The tender has been awarded to a consortium led by French multinational electric utility company, ENGIE, including Toyota Tsusho Corporation/Eurus Energy Holdings Corporation (40%) and Orascom Construction Limited (20%).

According to the French firm, the 250MW wind farm will commence construction at the end of 2017 with an expected completion timeline of 24 months.

Wind investment

The farm has secured an off taker under a 20-year Power Purchase Agreement (PPA) with the Egyptian Electricity Transmission Company (EETC).

Officials of ENGIE signing the BOO contract. Image source: ENGIE Group.

Bruno Bensasson, CEO of ENGIE Africa commented : “Egypt is a country which expects a strong power demand growth in the next years to accompany its economic and social development.” Read more…
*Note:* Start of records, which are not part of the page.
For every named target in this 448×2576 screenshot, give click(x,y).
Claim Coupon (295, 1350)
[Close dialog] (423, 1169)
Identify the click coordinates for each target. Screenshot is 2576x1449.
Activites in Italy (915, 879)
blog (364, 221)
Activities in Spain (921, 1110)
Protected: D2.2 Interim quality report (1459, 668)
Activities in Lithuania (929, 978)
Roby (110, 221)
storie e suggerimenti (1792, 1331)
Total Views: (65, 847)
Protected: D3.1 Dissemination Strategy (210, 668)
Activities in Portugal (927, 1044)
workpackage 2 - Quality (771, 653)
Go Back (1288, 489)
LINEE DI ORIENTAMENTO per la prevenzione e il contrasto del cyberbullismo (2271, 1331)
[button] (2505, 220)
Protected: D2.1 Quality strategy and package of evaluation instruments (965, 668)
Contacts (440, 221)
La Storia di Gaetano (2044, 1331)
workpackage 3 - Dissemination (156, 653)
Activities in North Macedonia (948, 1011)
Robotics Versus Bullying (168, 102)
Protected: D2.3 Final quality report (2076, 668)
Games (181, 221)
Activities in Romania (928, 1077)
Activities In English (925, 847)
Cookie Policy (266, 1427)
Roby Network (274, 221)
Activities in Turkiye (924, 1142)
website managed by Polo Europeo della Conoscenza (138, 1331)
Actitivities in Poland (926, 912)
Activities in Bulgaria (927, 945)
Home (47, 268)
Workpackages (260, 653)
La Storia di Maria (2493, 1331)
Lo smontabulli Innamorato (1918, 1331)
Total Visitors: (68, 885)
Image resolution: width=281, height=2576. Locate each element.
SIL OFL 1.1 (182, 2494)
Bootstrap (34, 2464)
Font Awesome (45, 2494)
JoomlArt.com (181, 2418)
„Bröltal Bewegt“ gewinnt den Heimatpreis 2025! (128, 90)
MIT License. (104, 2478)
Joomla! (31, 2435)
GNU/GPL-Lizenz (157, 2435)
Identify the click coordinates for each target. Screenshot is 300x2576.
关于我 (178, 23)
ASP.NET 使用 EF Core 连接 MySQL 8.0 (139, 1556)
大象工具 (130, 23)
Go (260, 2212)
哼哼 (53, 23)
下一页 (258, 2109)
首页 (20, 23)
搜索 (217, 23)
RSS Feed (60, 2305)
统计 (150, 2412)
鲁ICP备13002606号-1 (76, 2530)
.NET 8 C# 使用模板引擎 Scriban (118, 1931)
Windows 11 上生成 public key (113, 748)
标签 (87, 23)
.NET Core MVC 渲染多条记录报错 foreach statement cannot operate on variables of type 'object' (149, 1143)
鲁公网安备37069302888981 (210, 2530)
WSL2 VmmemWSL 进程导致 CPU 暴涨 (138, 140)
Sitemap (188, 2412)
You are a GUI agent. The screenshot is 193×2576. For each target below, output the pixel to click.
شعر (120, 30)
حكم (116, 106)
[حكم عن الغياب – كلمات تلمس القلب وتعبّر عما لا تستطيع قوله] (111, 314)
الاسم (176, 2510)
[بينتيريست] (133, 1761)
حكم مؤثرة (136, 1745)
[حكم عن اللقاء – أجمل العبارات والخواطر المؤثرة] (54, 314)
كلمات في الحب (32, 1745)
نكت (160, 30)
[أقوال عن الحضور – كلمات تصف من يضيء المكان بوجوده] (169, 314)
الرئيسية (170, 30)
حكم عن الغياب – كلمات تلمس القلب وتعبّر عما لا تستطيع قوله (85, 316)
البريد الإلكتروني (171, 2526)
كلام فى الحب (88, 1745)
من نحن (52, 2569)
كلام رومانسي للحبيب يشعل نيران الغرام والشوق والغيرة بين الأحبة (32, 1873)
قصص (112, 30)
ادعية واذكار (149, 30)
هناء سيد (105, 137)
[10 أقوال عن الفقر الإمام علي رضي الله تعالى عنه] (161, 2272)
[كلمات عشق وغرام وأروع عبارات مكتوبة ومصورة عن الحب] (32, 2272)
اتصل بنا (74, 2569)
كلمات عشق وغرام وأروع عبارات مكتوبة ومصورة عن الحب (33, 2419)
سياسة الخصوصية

The Gulf of SUEZ has an estimated cost of $400 million, where financing will be provided by the Japanese Bank for International Corporation (JBIC) in coordination with commercial lenders SMBC and Sociéte Générale, ENGIE noted.

The firm added that the Japanese Export Credit Agency, NEXI is providing an insurance cover for the commercial lenders.

Bensasson added: “Gulf of SUEZ is definitely proof that good regulation can bring foreign investment at a competitive price to the benefit of African countries. For our Group it is an opportunity to scale up our presence in a strategic country with a long-term contracted asset guaranteed by the government.”

The project forms part of the Egyptian government’s drive to increase the share of renewables in the energy mix with a target wind generation capacity of 7GW by 2022.